𠮷田 AKさんは、キレたりするけど、それ以外は普通に友達と楽しく遊んでいるようなタイプ?
AK-69 そうでした。
𠮷田 というのも、不良の映画はひたすら“不良”という感じの作品が多いけど、本当にヤバい人はあんなに見た目がわかりやすくないんですよね。例えば昨日は「めちゃめちゃノリがよくて友達になれそうだな」と思っていたら、今日は「誰々を刺した」とかサラッと話していて、理由を聞くとすごくささいなことだったり。一見おしゃれでかっこいいんだけど、「え、違う人?」って思うくらいの狂気的な一面がある。そういう人こそ俺は「怖い」と思うんですよ。ずっと目つきが悪いとかだったら距離も置けるけれど……。
AK-69 海斗は普通の少年っぽいですもんね。
𠮷田 そうなんですよ。
AK-69 俺も別にゴリゴリのヤンキーの格好してるとか、わかりやすい不良という見た目じゃないのにむちゃくちゃなことしてました。海斗の友人の内藤悠(演:和田庵)は喧嘩早くてわかりやすいヤンキーでしたから、彼のほうがどちらかといえば描かれやすいタイプですよね。

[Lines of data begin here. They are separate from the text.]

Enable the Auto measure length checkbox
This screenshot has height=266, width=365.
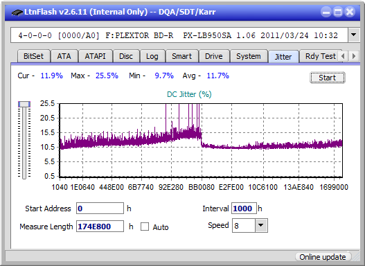click(x=145, y=227)
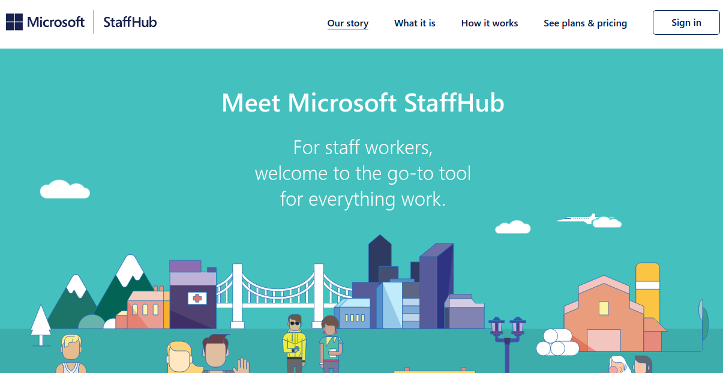Click the white airplane illustration
Screen dimensions: 723x373
[x=577, y=219]
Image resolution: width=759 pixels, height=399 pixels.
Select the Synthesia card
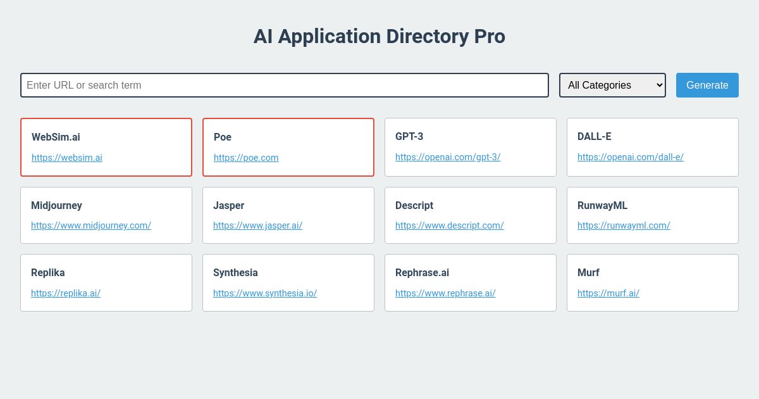(288, 282)
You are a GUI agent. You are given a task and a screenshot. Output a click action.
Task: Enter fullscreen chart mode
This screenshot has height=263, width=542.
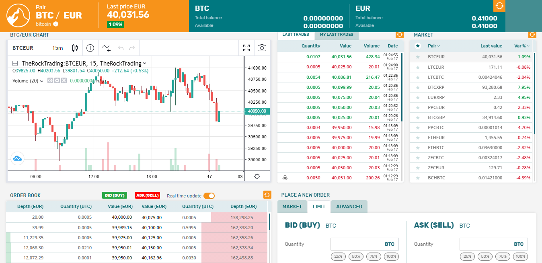[246, 48]
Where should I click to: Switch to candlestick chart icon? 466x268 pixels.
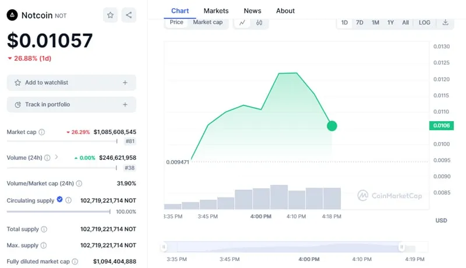pos(259,23)
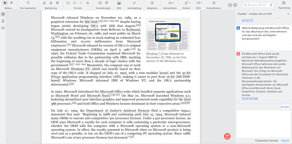Pick the rectangle shape tool

68,3
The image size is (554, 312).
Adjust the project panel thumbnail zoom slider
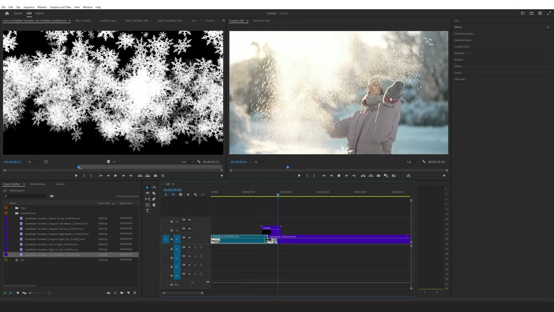(30, 293)
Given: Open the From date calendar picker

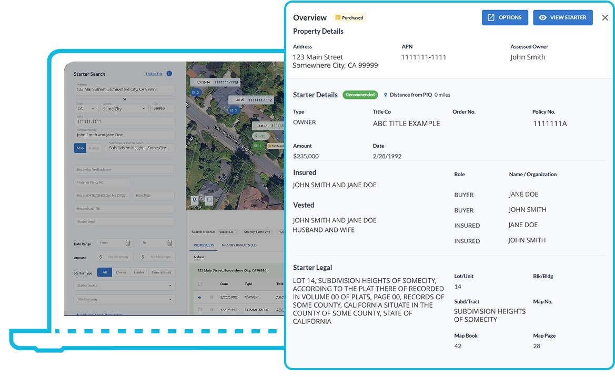Looking at the screenshot, I should 128,243.
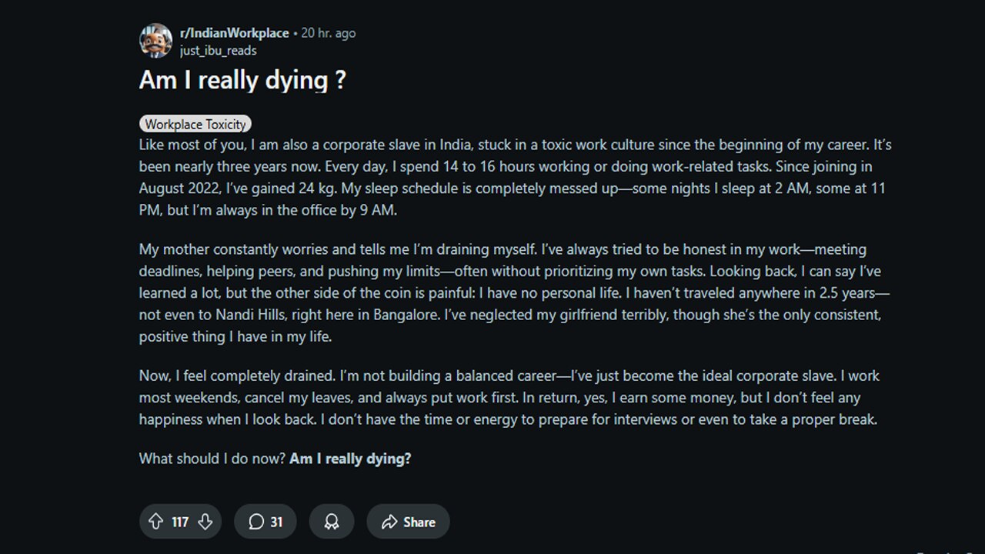The width and height of the screenshot is (985, 554).
Task: Open the just_ibu_reads user profile
Action: [x=218, y=50]
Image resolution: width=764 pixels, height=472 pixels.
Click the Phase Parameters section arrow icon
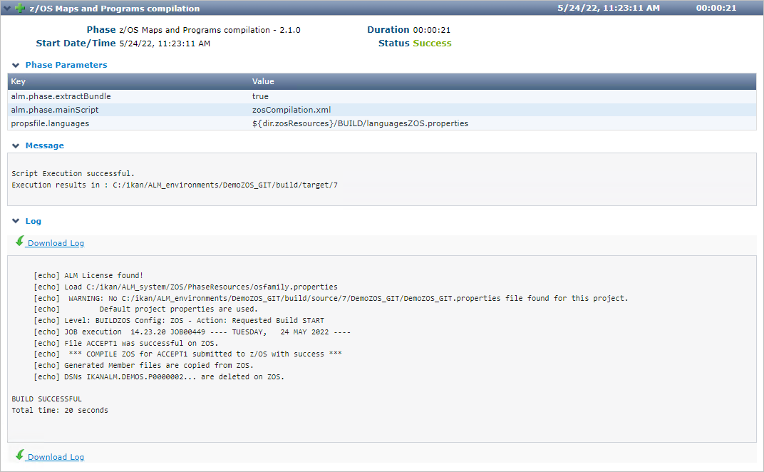point(16,65)
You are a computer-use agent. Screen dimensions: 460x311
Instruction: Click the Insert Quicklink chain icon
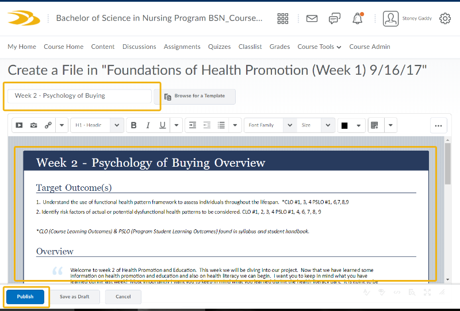pyautogui.click(x=48, y=125)
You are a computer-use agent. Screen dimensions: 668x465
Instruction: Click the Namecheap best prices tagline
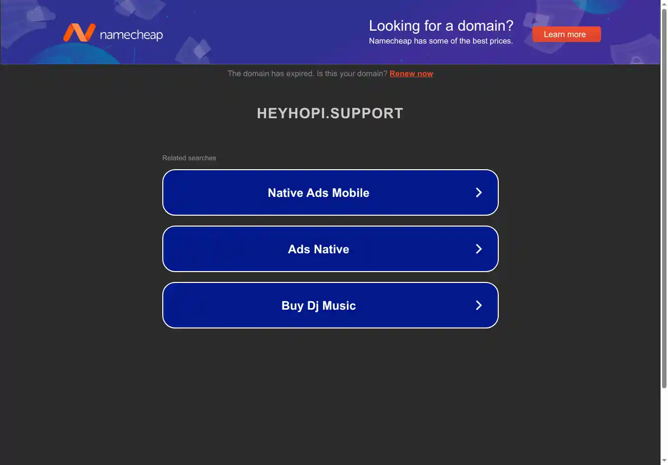click(x=441, y=41)
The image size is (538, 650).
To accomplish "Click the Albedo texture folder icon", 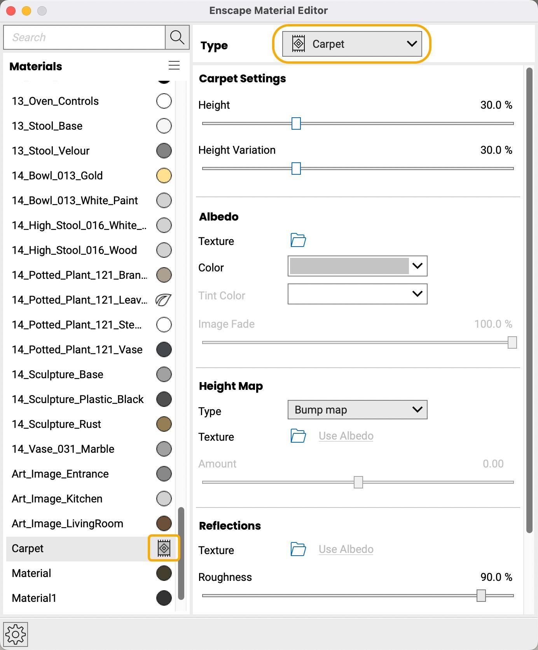I will click(298, 240).
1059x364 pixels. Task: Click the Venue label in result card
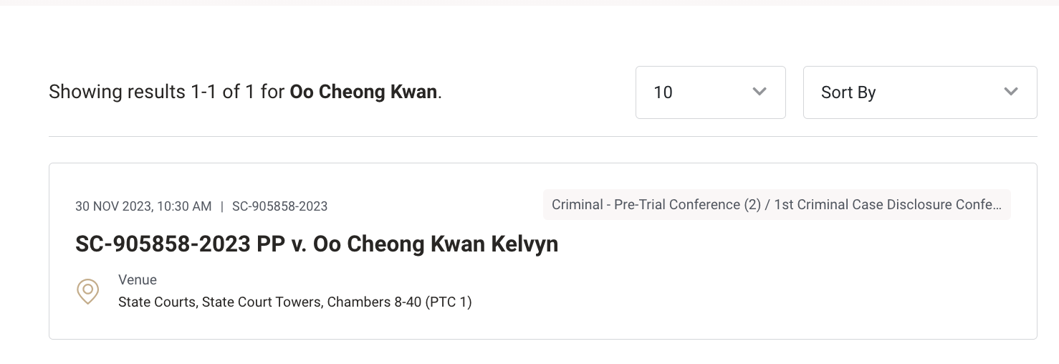coord(138,279)
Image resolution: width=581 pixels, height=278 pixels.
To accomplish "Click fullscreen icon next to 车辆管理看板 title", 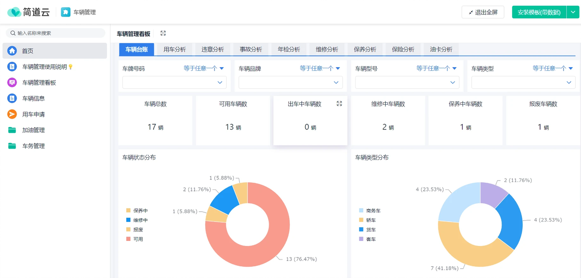I will click(x=163, y=33).
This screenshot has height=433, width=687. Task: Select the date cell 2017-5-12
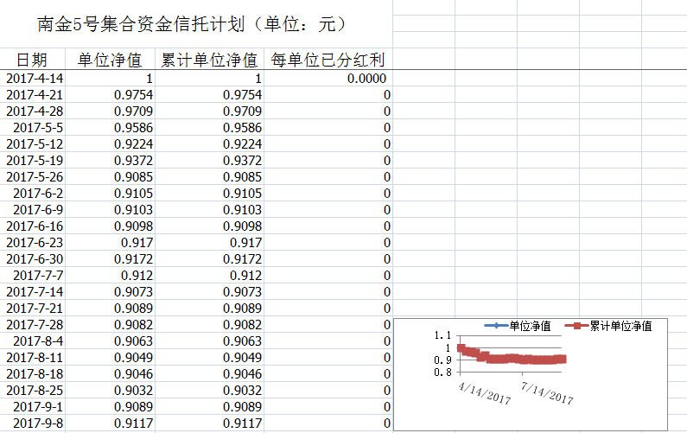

──監督は、そんなリアルすぎる不良を演じた上阪さんにどんな演出を?
𠮷田 彼は俳優としての感覚がよくて、こちらが伝えたことを読み解ける“技術派”。だから細かいことはあんまり言ってないんだけど、セリフとセリフの間にベロで歯の裏をレロレロ舐めるように伝えました。口がちょっと開いて動いているようなやつって不気味で怖い印象があるじゃないですか。そういった不良っぽいしぐさは演出したかな。
AK-69 ああ、つば風船みたいな。
𠮷田 みんなやってましたよね。たまり場の地面が水たまりくらいにビチョビチョになる。
──……つば風船とは?
AK-69 つばで風船をピューと膨らませて、飛ばすんですよ。俺も少年院にいたときはしょっちゅうやってた。
──遠くに飛ばしたほうが勝ち、みたいな……?
AK-69 いやいや、誰かと競っているわけではない(笑)。
𠮷田 真面目な子がペン回ししているようなものかな。
──イメージできました(笑)。
健吾は人として本当にかっこいいですよ(AK-69)
──海斗と徹底的に向き合うのが寮長の西健吾です。思わず手を出してしまう面がありながらも、彼の決してあきらめない“まなざし”には引き付けられました。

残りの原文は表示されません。